Stringfellow, now 57, said he opened the canyon site for waste dumping in the mid-1950s near a gravel quarry he operated. The deposited chemicals were to be left to evaporate in open pools. Few local residents complained until heavy rains in 1969 caused an overflow of residue acids, chromium and other chemicals.

The resulting protests led to calls for new restrictions on Stringfellow, and then a revocation of its permit. These actions "forcibly retired me," said Stringfellow. His leading competitor bought the quarry then failed to pay taxes on the site. So the state took it over.

Complaints about the dump hit a new peak after heavy rains in 1978 overflowed from the dump into nearby neighborhoods. Residents later complained of urinary tract infections, headaches and seizures.

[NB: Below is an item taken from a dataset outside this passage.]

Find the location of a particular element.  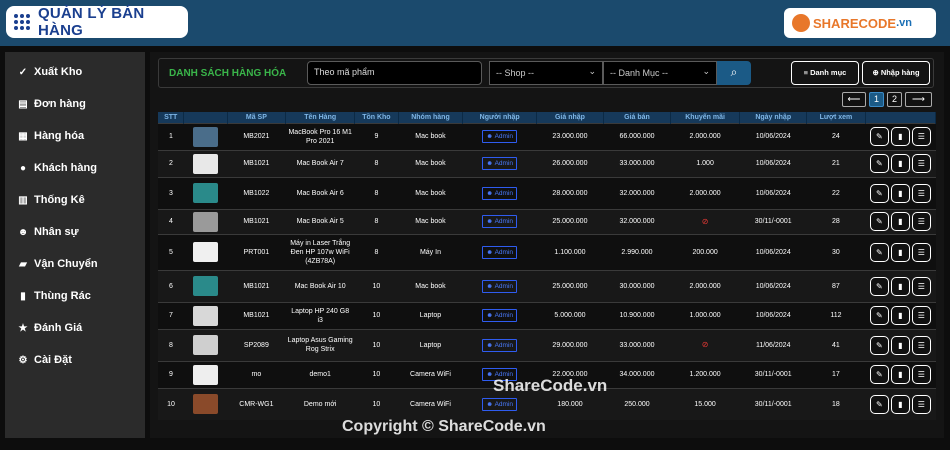

date-cell: 11/06/2024 is located at coordinates (773, 344).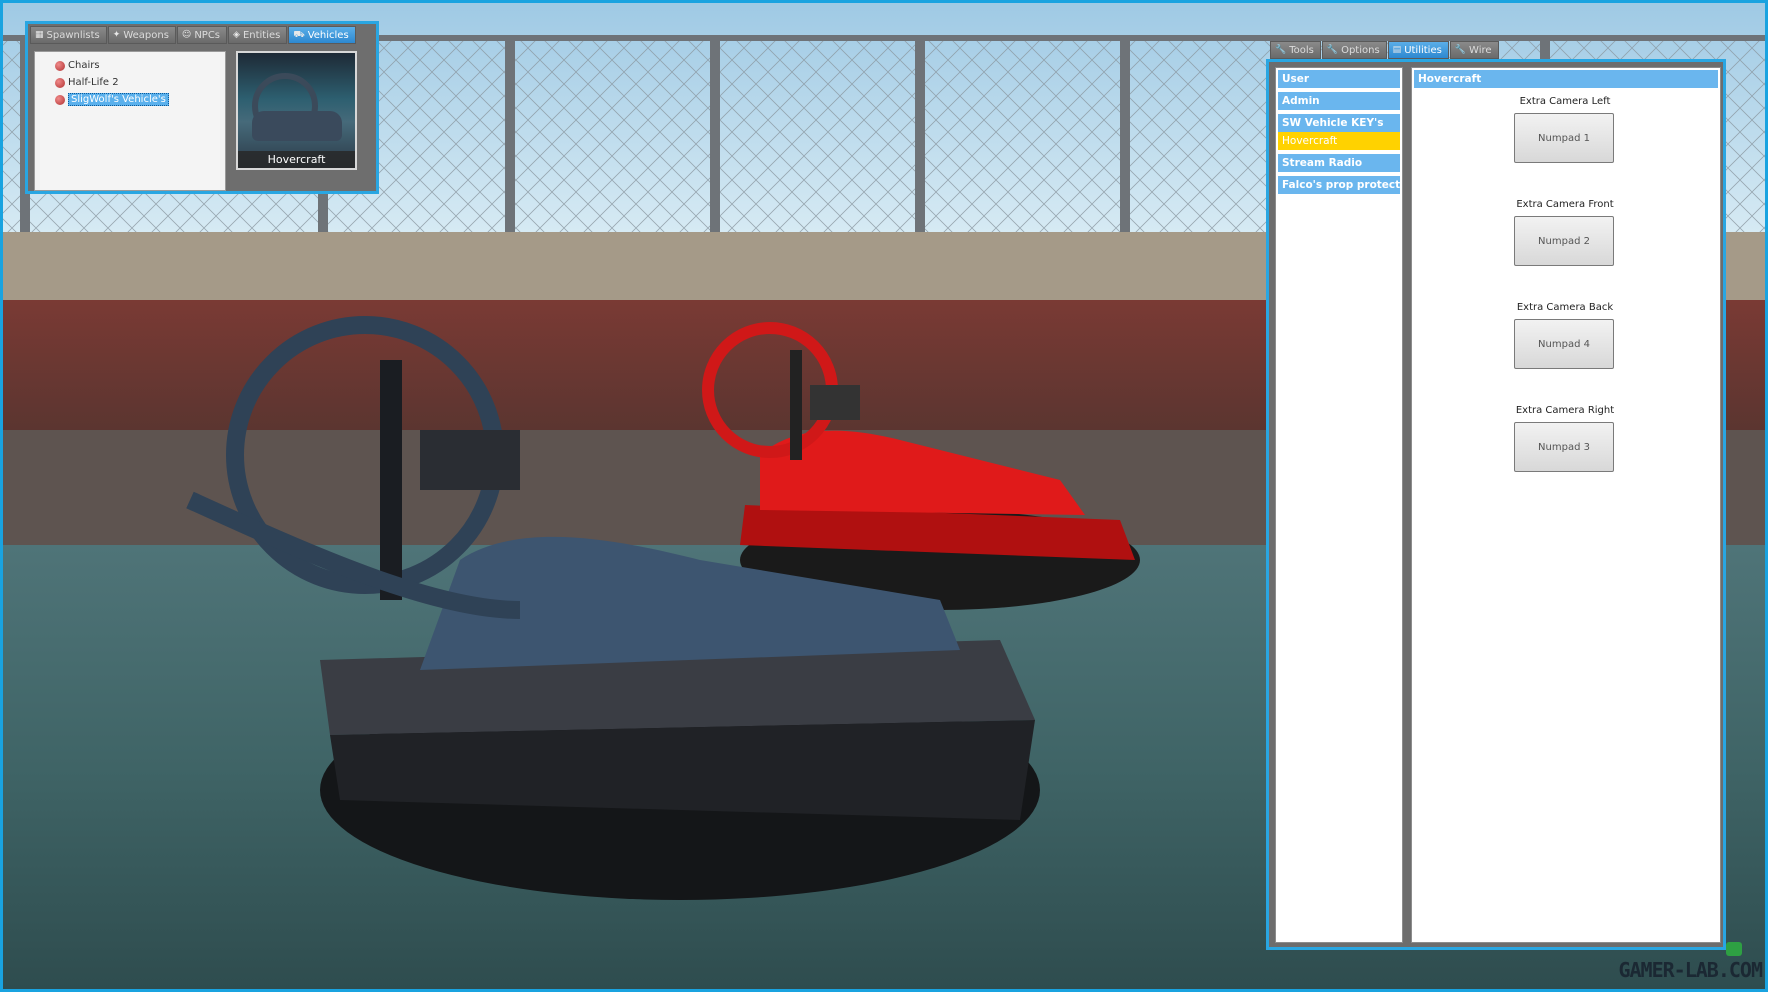 Image resolution: width=1768 pixels, height=992 pixels. I want to click on binding-label-left: Extra Camera Left, so click(1565, 102).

"I don't know anyone who doesn't know someone with asthma or some respiratory infection," said Penny Newman, leader of a citizens' group that has sought a cleanup of the dump.

Last August the EPA was negotiating to pay $6.1 million to clean up the dump and the EPA regional office in San Francisco assured California it would be funded, according to sources. It appeared so certain that then-California Attorney General George Deukmejian wrote a letter printed in an EPA journal that discussed the promised funding.

But by September, the EPA had decided not to fund it, reportedly because the manager of the Stringfellow dump had such meticulous information about companies that had deposited chemicals there that the EPA would sue them for the money instead.

But some EPA officials and congressional sources have suggested that the Stringfellow case may have been been manipulated for political purposes. They have charged that Gorsuch did not want to do anything that might have helped then-Gov. Edmund G. (Jerry) Brown Jr., a Democrat, in his campaign for the U.S. Senate.

One former Brown aide said his office was telephoned last summer by a distraught EPA aide saying orders had been given to delay funding for a clean-up of the Stringfellow dump and others in California until after the November election.

James W. Anderson, executive officer of the state water quality control board's Santa Ana region, said about $7.5 million has been spent so far to try to seal cracks in the bedrock and surround the site with clay barriers to prevent chemicals from leaking out.